# Thread: Simple Linear Motion Problem

1. ## Simple Linear Motion Problem

If I know the initial velocity and the distance traveled before coming to a stop (velocity = 0) and assuming the (negative) acceleration is constant, how can I calculate the acceleration?

E.G.
I'm in a buggy going 100 feet/sec and there is a light 33 feet in front of me. How much (constant negative) acceleration do I need to come to a stop after 33 feet?

I can solve other problems, but when I know only the initial velocity and the distance traveled I can't seem to figure out how to calculate the acceleration.

-Thanks!

2. Use

$v^2 = u^2 + 2 a s$,

where $v$ is final velocity (zero in this case), $u$ is initial velocity, $a$ is acceleration (negative here) and $s$ is the distance traveled.

3. Originally Posted by JamesLeighe
If I know the initial velocity and the distance traveled before coming to a stop (velocity = 0) and assuming the (negative) acceleration is constant, how can I calculate the acceleration?

E.G.
I'm in a buggy going 100 feet/sec and there is a light 33 feet in front of me. How much (constant negative) acceleration do I need to come to a stop after 33 feet?

I can solve other problems, but when I know only the initial velocity and the distance traveled I can't seem to figure out how to calculate the acceleration.

-Thanks!
$v^2=u^2+2as$

$0^2=(100)^2+2a(33)$

$a=\frac{-10000}{66}=-151.51\; ft/s^2$

4. Thanks guys!

Now I just have to look into how it's derived so I can understand why it works.

5. I guess you mean you want to know how the equation is derived.

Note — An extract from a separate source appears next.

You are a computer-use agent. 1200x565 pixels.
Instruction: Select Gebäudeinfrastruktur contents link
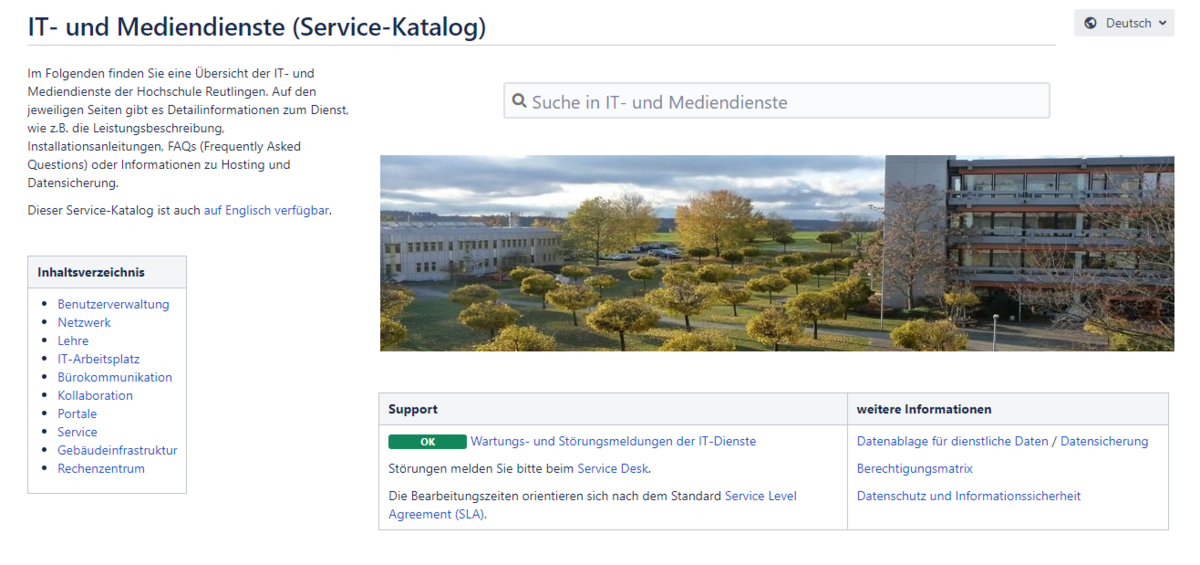click(x=117, y=450)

For constant acceleration, $a$, we have that

$\frac{dv}{dt} = a$,

but using the chain rule we have that

$\frac{dv}{dt} = \frac{dv}{dx} \cdot \frac{dx}{dt} = v \frac{dv}{dx}$

so

$v \frac{dv}{dx} =a$.

Integrating this wrt $x$ we have

$\int v \, \mathrm{d} v = a \int \, \mathrm{d}x$

and if we replace $v$ and $x$ with dummy variables $v'$ and $x'$ and use the fact that at $x'=0$, $v'=u$ and at $x'=s$, $v' = v$ to add the limits we have

$\int_{u}^{v} v' \, \mathrm{d} v' = a \int_{0}^{s} \, \mathrm{d}x'$

which gives us that

$\frac{1}{2} \left(v^2 - u^2 \right) = a s$,

$\Leftrightarrow v^2 = u^2 + 2 a s$.

Hope that helps!

6. Yeah, that's what I really needed. Thanks Doc.